Hi all,
I am currently trying to optimize a package I’ve written to model stellar evolution. Just in case I prefer to give some context to know if there might be a much better way to do what I’m trying to achieve. Stellar evolution is studied (almost always) as a one dimensional spherically symmetric problem. At each cell we have a set of properties such as the temperature and pressure at a given mass coordinate, with one differential equation for each. Describing it very loosely, the usual way in which this problem is treated is by taking all these variables in a single vector, for a simple case with just temperature and pressure for instance we have
\vec{x}=(T_1, P_1, T_2, P_2,\dots, T_n, P_n)
where n is the number of radial cells. The set of equations are then written as a vector function,
\vec{f}(\vec{x})=(f_{T,1}(\vec{x}),f_{P,1}(\vec{x}), f_{T,2}(\vec{x}),f_{P,2}(\vec{x}),\dots,f_{T,n}(\vec{x}),f_{P,n}(\vec{x}))
where a solution requires \vec{f}(\vec{x})=\vec{0}. Given an initial guess for \vec{x}, the problem is then solved using a Newton-Rhapson solver, which requires the calculation of the Jacobian of \vec{f}. Each of the differential equations only depends on its neighboring cells, so the Jacobian has a nice block tridiagonal structure (such as the unrealistic example below with 5 cells).
J=\left(\matrix{ D_1 & U_1 & & & \\ L_2 & D_2 & U_2 & & \\ & L_3 & D_3 & U_3 & \\ & & L_4 & D_4 & U_4 \\ & & & L_5 & D_5 }\right)
The way I am approaching this right now is computing each row of blocks in the Jacobian in their own using ForwardDiff.
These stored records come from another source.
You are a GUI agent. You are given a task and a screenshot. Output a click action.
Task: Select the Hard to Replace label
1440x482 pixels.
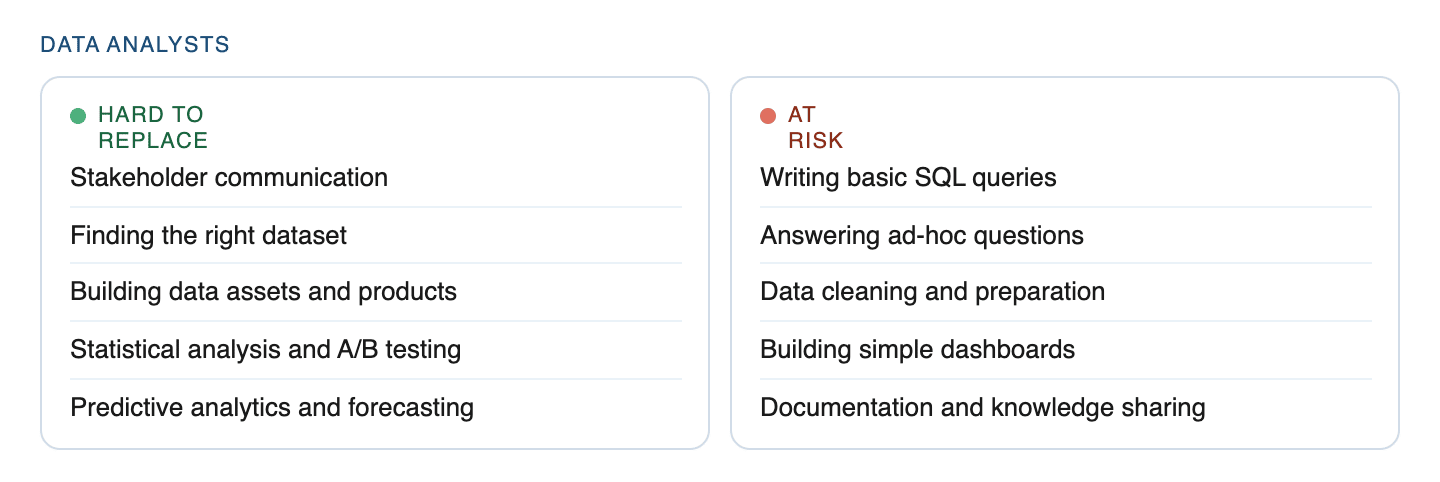coord(152,127)
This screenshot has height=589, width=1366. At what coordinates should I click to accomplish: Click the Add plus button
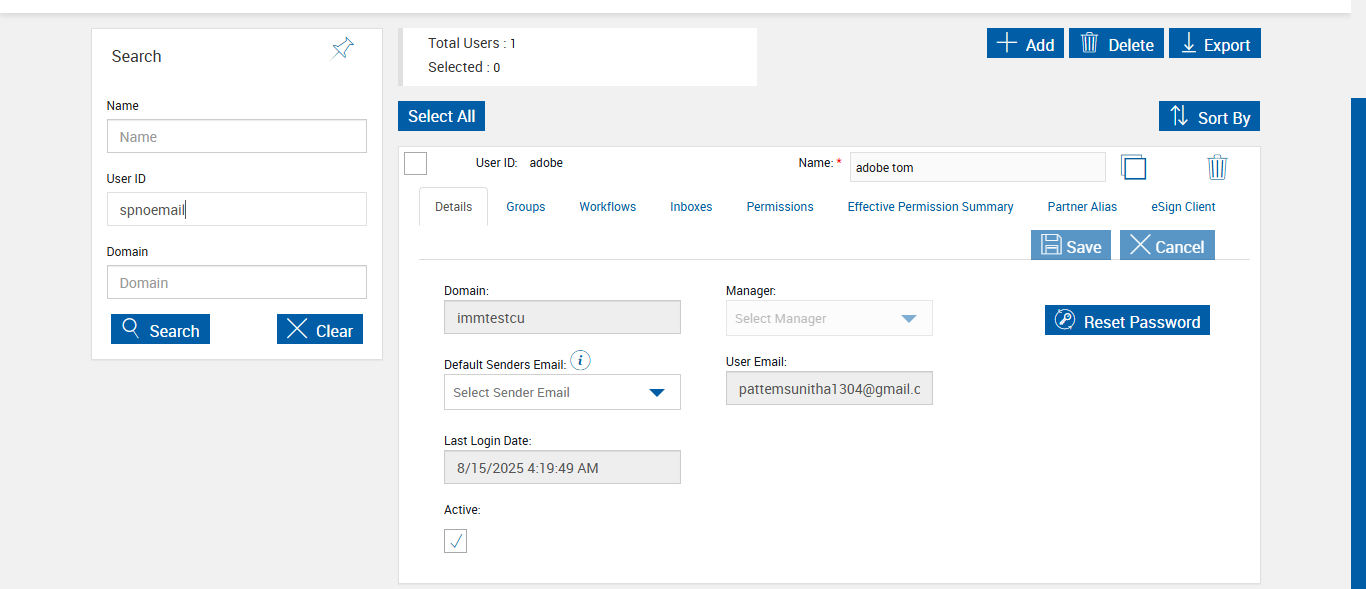(x=1025, y=44)
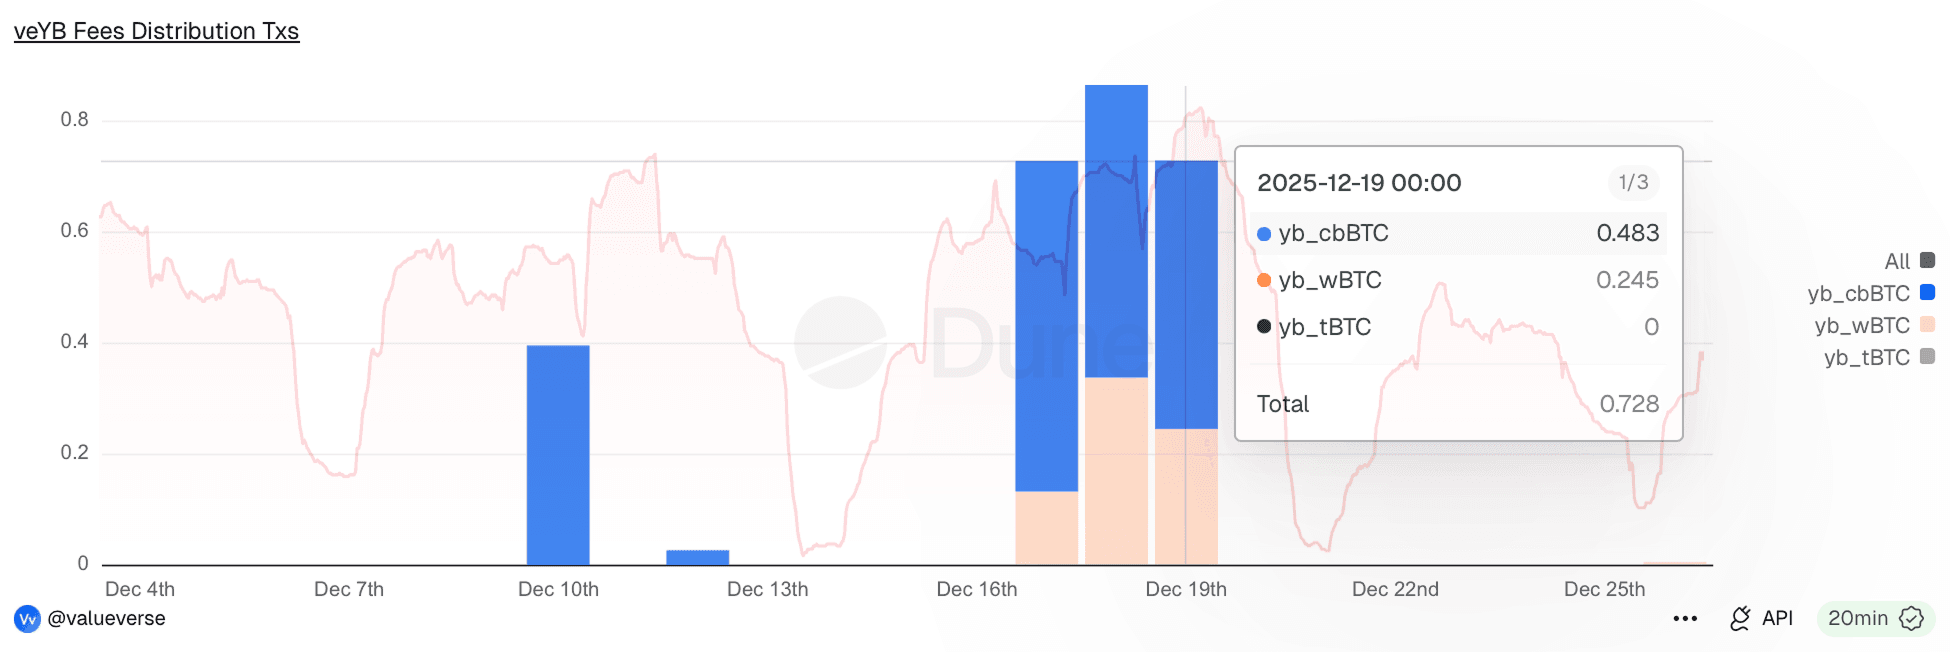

So I’m computing all differential equations corresponding to a cell and computing their partials with respect to the other variables in the current and neighboring cell (the edges are treated slightly different).
This is working pretty nicely, and already managed to perform some simple simulations. But there are two things bothering me
- Various intermediate results, such as nuclear reaction rates, depend only on local properties. Because of that it is wasteful to compute their partial derivatives with respect to the properties of neighboring cells.
- While computing each row of blocks in the Jacobian, I have to compute some of these intrinsic properties for the current and neighboring cells. When I compute the row of blocks that follows, I could reutilize all that information, but instead it just goes to waste right now and I recompute everything. So a heavy part of the code is being computed 3 times for the sake of code simplicity.
One solution I see for this would be that before I use ForwardDiff.jacobian, I pre-compute all of these intrinsic properties with ForwardDiff including only the variables I know they depend on. While computing the Jacobian, I could then unload these pre-computed values into the partials attribute of a dual vector and perform the rest of the calculations normally. But trying to do that I found out I cannot simply edit the values of an instance of ForwardDiff.Partials. Is there any simple way to directly modify a dual object to specify its partials inside a function where a Jacobian is being computed with ForwardDiff?